Von Burkhard Steffen 27.08.2011, 06:36

Hillersleben. In Hillersleben fiel gestern der Startschuss für ein Projekt von Schülern des Internationalen Gymnasiums in Barleben. Auf Initiative des Volksbundes Deutsche Kriegsgräberfürsorge erforschen sie die Geschichte des im April 1945 bei Farsleben gestrandeten Zuges und der etwa 2500 jüdischen KZ-Häftlinge, die damit aus Bergen-Belsen in das Vernichtungslager Theresienstadt gebracht werden sollten.

"Die Geschichte des Zuges und seiner Insassen soll möglichst gut aufgeklärt und dokumentiert werden", nannte Philipp Schrage vom Volksbund das Ziel des Projektes.

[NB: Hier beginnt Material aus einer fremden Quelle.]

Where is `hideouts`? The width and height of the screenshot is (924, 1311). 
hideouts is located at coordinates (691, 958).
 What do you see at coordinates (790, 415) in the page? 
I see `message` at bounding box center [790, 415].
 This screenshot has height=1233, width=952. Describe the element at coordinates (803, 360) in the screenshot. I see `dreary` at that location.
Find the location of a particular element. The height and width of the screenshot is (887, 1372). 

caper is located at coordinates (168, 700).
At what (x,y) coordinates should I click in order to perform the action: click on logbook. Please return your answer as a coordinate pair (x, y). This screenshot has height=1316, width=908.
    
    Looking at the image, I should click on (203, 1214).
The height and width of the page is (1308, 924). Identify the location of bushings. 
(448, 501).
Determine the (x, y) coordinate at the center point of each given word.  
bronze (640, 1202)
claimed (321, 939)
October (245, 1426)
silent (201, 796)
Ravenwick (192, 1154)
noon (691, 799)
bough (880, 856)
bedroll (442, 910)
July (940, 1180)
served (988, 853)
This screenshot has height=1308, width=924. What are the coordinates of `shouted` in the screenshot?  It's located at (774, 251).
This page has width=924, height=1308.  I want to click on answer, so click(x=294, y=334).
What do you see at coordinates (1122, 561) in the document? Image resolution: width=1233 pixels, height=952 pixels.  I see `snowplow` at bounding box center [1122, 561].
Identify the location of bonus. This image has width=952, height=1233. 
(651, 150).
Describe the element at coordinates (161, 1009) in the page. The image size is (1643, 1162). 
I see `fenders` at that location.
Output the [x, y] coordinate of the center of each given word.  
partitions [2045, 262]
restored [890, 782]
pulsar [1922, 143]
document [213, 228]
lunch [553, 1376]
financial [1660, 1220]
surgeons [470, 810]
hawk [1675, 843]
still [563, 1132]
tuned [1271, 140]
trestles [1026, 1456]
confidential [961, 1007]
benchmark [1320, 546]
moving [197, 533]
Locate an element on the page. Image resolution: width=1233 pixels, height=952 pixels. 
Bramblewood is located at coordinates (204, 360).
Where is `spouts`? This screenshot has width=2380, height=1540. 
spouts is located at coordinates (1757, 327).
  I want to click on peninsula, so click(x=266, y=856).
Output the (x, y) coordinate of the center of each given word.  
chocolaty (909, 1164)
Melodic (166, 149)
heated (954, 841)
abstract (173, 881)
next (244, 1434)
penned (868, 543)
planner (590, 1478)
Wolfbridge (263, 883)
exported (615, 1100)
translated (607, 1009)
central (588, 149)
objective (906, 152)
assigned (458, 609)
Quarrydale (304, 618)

Viel Vorarbeit bei der Erforschung dieses Themas hat bereits der Hillersleber Hobbyhistoriker Klaus-Peter Keweloh geleistet. "Durch meine Nachforschungen habe ich viel Bildmatereial über den Zug und seine Insassen bekommen. Ich stehe in Kontakt mit dem amerikanischen Hauptmann, der mit seinen Panzern im April 1945 Farsleben erreichte und auf die jüdischen Menschen traf, die am Bahndamm lagerten. Kontakte haben wir auch mit Lexi Keston. Sie war als Sechsjährige im Zug. Sie erlebte das Sterben vieler Menschen und die Befreiung. Heute leitet sie das jüdische Museum im australischen Sydney." Dann zeigte Keweloh erschütternde Bilder.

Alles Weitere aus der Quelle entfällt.